A number of limitations of the presented study need to be mentioned. First of all, the comparability between different CT scanners is difficult. The way that the automatic exposure control is implemented differs between vendors. Hence, it is primarily possible to propose expected exposure values (in terms of CTDI_vol) and scan parameters (pitch, collimation, and tube rotation). The final implementation on the CT scanner needs to be adjusted to reach these values. The availability of acquisition data varied considerably. On the one hand, the number of acquisitions varied. On the other hand, data processing depended on the available resources at the sites (the use of dose management systems vs. the manual recording of data). Furthermore, post-processing of image data was not evaluated in this study. With modern CT scanners, several post-processing methods are available, either improving IQ or reducing the employed radiation exposure. It is assumed that most of the sites in this study cohort have a post-processing method available and employed (either iterative reconstruction or a deep learning algorithm). Furthermore, image data could not be evaluated objectively since the data were not sharable for this analysis due to ethical and data privacy protection restrictions. Unfortunately, not all lateral diameters were available due to restricted field of views in the reconstructions. For one site, the image quality rating was not available for nearly all of the examinations. We marked lacking diameters and lacking image quality ratings in the tables and figures.

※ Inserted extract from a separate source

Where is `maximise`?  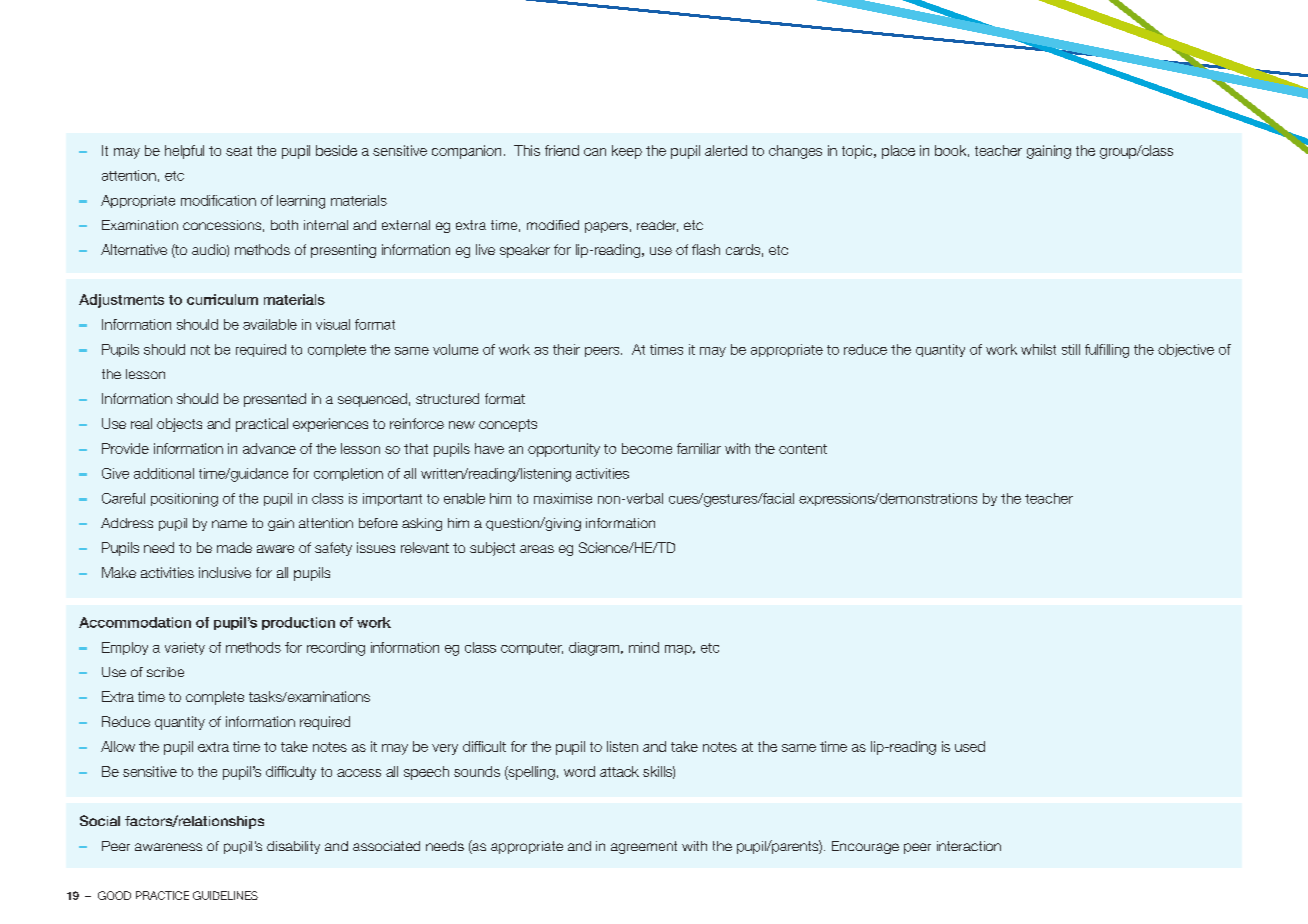 maximise is located at coordinates (563, 498).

There is a bias in this study, as patients in university hospitals often have a more severe clinical picture. In general, however, protocols should be applicable across a large population and disease levels. We assume that the recommendations shown here are generally applicable for adult patients on the one hand, in relation to the population, and on the other hand, in relation to CT devices.

5. Conclusions

This study demonstrates the urgency of standardized CT protocols in a pandemic. Both standardized methods for image acquisition and image reading are necessary and should be implementable at different sites. Consolidated protocol settings enable comparable IQ as well as radiation exposure for different sites with the same diagnostic questions. The developed protocol needs to fulfil the requirements of the national health authorities. Patients still might need to undergo specified CT examinations if comorbidities or the medical condition requires so (e.g., administration of contrast agents). In these cases, a standardized protocol might not be applicable.

In the future, it will be necessary not only to make recommendations as to when examination should take place but also to make recommendations regarding the required IQ and protocol parameters for the majority of CT scanners. For future pandemics, it is important to quickly generate CT protocols that are easily accessible and applicable on different CT scanners to ensure comparable IQ and radiation exposure for many sites. Especially under demanding conditions during a pandemic, the many patients with the same new diagnostic questions who need to receive a CT scan within a short period of time can benefit from an optimized and consolidated CT protocol.

Moreover, for imaging feature extraction and data analysis to detect clinically important imaging features, homogenous and robust CT quality and protocols are desired.